- What is being asked:
Keeping every character in place, output all the data.
━━━ Records supplied
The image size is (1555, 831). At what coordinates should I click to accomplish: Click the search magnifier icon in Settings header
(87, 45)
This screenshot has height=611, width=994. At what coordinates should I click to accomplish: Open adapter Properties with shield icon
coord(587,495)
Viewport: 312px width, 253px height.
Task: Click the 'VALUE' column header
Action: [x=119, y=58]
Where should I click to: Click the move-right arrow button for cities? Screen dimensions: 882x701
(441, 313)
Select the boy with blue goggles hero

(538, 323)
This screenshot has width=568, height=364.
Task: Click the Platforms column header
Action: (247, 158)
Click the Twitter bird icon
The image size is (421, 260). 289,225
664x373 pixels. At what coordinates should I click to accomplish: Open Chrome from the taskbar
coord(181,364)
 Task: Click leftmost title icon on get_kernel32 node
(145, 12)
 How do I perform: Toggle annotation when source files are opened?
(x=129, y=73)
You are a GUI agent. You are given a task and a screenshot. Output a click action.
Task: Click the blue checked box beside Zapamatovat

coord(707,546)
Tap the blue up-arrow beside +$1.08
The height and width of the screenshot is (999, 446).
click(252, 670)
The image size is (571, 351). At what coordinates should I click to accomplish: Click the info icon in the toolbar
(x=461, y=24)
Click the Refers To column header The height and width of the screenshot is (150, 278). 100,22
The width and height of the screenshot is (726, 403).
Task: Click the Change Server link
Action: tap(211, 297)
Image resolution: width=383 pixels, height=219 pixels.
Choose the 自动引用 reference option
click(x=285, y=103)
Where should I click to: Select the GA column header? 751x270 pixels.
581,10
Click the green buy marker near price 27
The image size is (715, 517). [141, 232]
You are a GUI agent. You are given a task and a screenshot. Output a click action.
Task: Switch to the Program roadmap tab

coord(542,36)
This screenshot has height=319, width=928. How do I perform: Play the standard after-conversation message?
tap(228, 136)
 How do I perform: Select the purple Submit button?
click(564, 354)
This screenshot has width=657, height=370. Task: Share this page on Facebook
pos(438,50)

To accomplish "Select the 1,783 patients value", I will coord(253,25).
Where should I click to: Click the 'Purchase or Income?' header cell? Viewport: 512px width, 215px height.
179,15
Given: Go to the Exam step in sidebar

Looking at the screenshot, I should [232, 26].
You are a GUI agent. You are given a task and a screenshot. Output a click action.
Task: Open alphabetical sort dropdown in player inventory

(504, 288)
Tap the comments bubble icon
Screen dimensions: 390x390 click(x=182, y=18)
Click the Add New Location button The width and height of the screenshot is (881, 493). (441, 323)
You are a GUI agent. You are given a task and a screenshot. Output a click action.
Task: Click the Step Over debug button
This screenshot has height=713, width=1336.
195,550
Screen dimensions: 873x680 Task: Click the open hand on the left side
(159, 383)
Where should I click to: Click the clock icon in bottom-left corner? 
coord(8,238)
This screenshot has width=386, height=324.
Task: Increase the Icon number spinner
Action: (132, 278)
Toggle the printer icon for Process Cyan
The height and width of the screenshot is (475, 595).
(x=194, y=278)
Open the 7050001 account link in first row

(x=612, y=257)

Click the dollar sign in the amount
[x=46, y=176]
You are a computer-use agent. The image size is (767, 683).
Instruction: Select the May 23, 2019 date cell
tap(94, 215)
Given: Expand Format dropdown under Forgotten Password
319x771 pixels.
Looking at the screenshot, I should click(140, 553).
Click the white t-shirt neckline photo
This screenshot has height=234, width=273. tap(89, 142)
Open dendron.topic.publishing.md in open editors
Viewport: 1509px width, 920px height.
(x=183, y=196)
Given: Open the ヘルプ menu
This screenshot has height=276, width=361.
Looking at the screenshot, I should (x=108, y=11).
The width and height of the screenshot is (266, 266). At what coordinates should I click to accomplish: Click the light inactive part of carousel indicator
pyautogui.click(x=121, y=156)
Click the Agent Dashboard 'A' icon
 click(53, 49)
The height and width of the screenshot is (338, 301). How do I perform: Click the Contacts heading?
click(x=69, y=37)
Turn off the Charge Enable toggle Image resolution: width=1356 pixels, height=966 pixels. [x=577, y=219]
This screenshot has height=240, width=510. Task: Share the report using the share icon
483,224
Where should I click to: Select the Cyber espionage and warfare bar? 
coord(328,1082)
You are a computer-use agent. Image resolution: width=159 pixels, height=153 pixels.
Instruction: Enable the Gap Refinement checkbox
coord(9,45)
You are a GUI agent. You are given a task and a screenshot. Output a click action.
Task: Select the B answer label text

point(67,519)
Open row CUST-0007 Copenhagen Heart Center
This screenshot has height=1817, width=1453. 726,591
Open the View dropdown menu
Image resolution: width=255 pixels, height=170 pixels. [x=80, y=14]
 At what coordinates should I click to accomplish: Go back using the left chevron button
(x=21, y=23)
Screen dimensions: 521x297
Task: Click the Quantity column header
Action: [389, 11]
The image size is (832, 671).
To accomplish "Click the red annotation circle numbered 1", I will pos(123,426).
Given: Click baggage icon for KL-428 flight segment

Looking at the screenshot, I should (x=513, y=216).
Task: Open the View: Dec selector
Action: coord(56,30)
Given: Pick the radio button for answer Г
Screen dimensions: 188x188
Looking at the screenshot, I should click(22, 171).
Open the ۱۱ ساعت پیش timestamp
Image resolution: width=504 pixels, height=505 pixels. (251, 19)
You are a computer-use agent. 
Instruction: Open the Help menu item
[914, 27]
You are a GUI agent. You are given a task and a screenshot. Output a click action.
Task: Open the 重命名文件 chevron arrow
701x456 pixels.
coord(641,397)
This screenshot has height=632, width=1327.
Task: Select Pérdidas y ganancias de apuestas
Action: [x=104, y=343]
━━━━━━
- Task answer:
The image size is (1555, 831). At what coordinates should I click to accomplish: Click the search magnifier icon in Settings header
(87, 45)
This screenshot has height=611, width=994. At what coordinates should I click to accomplish: Open adapter Properties with shield icon
coord(587,495)
Viewport: 312px width, 253px height.
Task: Click the 'VALUE' column header
Action: [x=119, y=58]
Where should I click to: Click the move-right arrow button for cities? Screen dimensions: 882x701
(441, 313)
Select the boy with blue goggles hero

(538, 323)
This screenshot has width=568, height=364.
Task: Click the Platforms column header
Action: (247, 158)
Click the Twitter bird icon
The image size is (421, 260). 289,225
664x373 pixels. At what coordinates should I click to accomplish: Open Chrome from the taskbar
coord(181,364)
 Task: Click leftmost title icon on get_kernel32 node
(145, 12)
 How do I perform: Toggle annotation when source files are opened?
(x=129, y=73)
You are a GUI agent. You are given a task and a screenshot. Output a click action.
Task: Click the blue checked box beside Zapamatovat

coord(707,546)
Tap the blue up-arrow beside +$1.08
The height and width of the screenshot is (999, 446).
click(252, 670)
The image size is (571, 351). At what coordinates should I click to accomplish: Click the info icon in the toolbar
(x=461, y=24)
Click the Refers To column header The height and width of the screenshot is (150, 278). 100,22
The width and height of the screenshot is (726, 403).
Task: Click the Change Server link
Action: tap(211, 297)
Image resolution: width=383 pixels, height=219 pixels.
Choose the 自动引用 reference option
click(x=285, y=103)
Where should I click to: Select the GA column header? 751x270 pixels.
581,10
Click the green buy marker near price 27
The image size is (715, 517). [141, 232]
You are a GUI agent. You are given a task and a screenshot. Output a click action.
Task: Switch to the Program roadmap tab

coord(542,36)
This screenshot has height=319, width=928. How do I perform: Play the standard after-conversation message?
tap(228, 136)
 How do I perform: Select the purple Submit button?
click(564, 354)
This screenshot has width=657, height=370. Task: Share this page on Facebook
pos(438,50)

To accomplish "Select the 1,783 patients value", I will coord(253,25).
Where should I click to: Click the 'Purchase or Income?' header cell? Viewport: 512px width, 215px height.
179,15
Given: Go to the Exam step in sidebar

Looking at the screenshot, I should [232, 26].
You are a GUI agent. You are given a task and a screenshot. Output a click action.
Task: Open alphabetical sort dropdown in player inventory

(504, 288)
Tap the comments bubble icon
Screen dimensions: 390x390 click(x=182, y=18)
Click the Add New Location button The width and height of the screenshot is (881, 493). (441, 323)
You are a GUI agent. You are given a task and a screenshot. Output a click action.
Task: Click the Step Over debug button
This screenshot has height=713, width=1336.
195,550
Screen dimensions: 873x680 Task: Click the open hand on the left side
(159, 383)
Where should I click to: Click the clock icon in bottom-left corner? 
coord(8,238)
This screenshot has width=386, height=324.
Task: Increase the Icon number spinner
Action: (132, 278)
Toggle the printer icon for Process Cyan
The height and width of the screenshot is (475, 595).
(x=194, y=278)
Open the 7050001 account link in first row

(x=612, y=257)

Click the dollar sign in the amount
[x=46, y=176]
You are a computer-use agent. The image size is (767, 683).
Instruction: Select the May 23, 2019 date cell
tap(94, 215)
Given: Expand Format dropdown under Forgotten Password
319x771 pixels.
Looking at the screenshot, I should click(140, 553).
Click the white t-shirt neckline photo
This screenshot has height=234, width=273. tap(89, 142)
Open dendron.topic.publishing.md in open editors
Viewport: 1509px width, 920px height.
(x=183, y=196)
Given: Open the ヘルプ menu
This screenshot has height=276, width=361.
Looking at the screenshot, I should (x=108, y=11).
The width and height of the screenshot is (266, 266). At what coordinates should I click to accomplish: Click the light inactive part of carousel indicator
pyautogui.click(x=121, y=156)
Click the Agent Dashboard 'A' icon
 click(53, 49)
The height and width of the screenshot is (338, 301). How do I perform: Click the Contacts heading?
click(x=69, y=37)
Turn off the Charge Enable toggle Image resolution: width=1356 pixels, height=966 pixels. [x=577, y=219]
This screenshot has height=240, width=510. Task: Share the report using the share icon
483,224
Where should I click to: Select the Cyber espionage and warfare bar? 
coord(328,1082)
You are a computer-use agent. Image resolution: width=159 pixels, height=153 pixels.
Instruction: Enable the Gap Refinement checkbox
coord(9,45)
You are a GUI agent. You are given a task and a screenshot. Output a click action.
Task: Select the B answer label text

point(67,519)
Open row CUST-0007 Copenhagen Heart Center
This screenshot has height=1817, width=1453. 726,591
Open the View dropdown menu
Image resolution: width=255 pixels, height=170 pixels. [x=80, y=14]
 At what coordinates should I click to accomplish: Go back using the left chevron button
(x=21, y=23)
Screen dimensions: 521x297
Task: Click the Quantity column header
Action: [389, 11]
The image size is (832, 671).
To accomplish "Click the red annotation circle numbered 1", I will pos(123,426).
Given: Click baggage icon for KL-428 flight segment

Looking at the screenshot, I should (x=513, y=216).
Task: Open the View: Dec selector
Action: coord(56,30)
Given: Pick the radio button for answer Г
Screen dimensions: 188x188
Looking at the screenshot, I should click(22, 171).
Open the ۱۱ ساعت پیش timestamp
Image resolution: width=504 pixels, height=505 pixels. (251, 19)
You are a computer-use agent. 
Instruction: Open the Help menu item
[914, 27]
You are a GUI agent. You are given a task and a screenshot. Output a click action.
Task: Open the 重命名文件 chevron arrow
701x456 pixels.
coord(641,397)
This screenshot has height=632, width=1327.
Task: Select Pérdidas y ganancias de apuestas
Action: [x=104, y=343]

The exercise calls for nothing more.